19.00 Koncert zmienia mój harmonogram dnia. O ciało dbam na co dzień, więc nic spektakularnego przed występem nie robię, ale zawsze przed wyjściem na scenę smaruję nogi CC Cream Body Perfector Bielenda. To świetny kosmetyk, który rozświetla skórę, sprawia, że wygląda na opaloną, i nadaje jej zdrowy wygląd. Koncertowy makijaż wymaga 30 minut, do jego wykonania najczęściej używam fluidów Double Wear i Double Wear Waterproof Estée Lauder, bo są bardzo trwałe. Do tego sypki puder transparentny, koniecznie róż albo bronzer, cienie do oczu i do wykończenia makijażu oka Little Black Liner Estée Lauder, który się nie rozmazuje. Rzęsy tuszuję maskarą RevitaLash Double Ended Volume Set. Nie uczula, nie kruszy się i nie osadza pod okiem, a rzęsy wyglądają spektakularnie!

Reklama

22.00 Po całym dniu starannie oczyszczam skórę i jeśli mam jeszcze siłę, biorę 30-minutową kąpiel w wannie z solą Epson. Jak na matkę przystało, jestem wielozadaniowa, więc leżąc w wannie, nakładam na twarz głęboko nawilżającą maskę. Ostatnio Night Repair Estée Lauder. Po dwugodzinnym koncercie w mocnych światłach, które wysuszają skórę (nie mniej niż słońce!), ta maska jest jak najlepsze lekarstwo.
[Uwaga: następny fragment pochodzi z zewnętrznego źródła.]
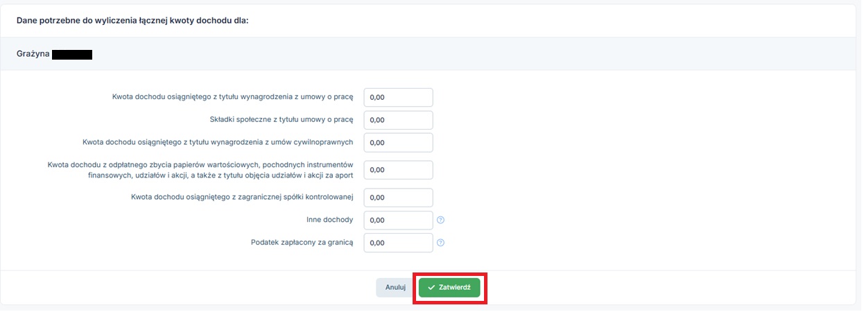Click the Podatek zapłacony za granicą field
This screenshot has height=312, width=864.
tap(398, 243)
Nawilża, koi, cudownie się wchłania. Przez kolejne 24 godziny nie trzeba robić nic, bo skóra jest aksamitnie gładka. Przed snem nakładam też odżywkę do rzęs RevitaLash Advanced. Kurację nią robię regularnie. Pod koniec dnia oddaję się modlitwie medytacyjnej. Dzięki temu mam spokojny sen.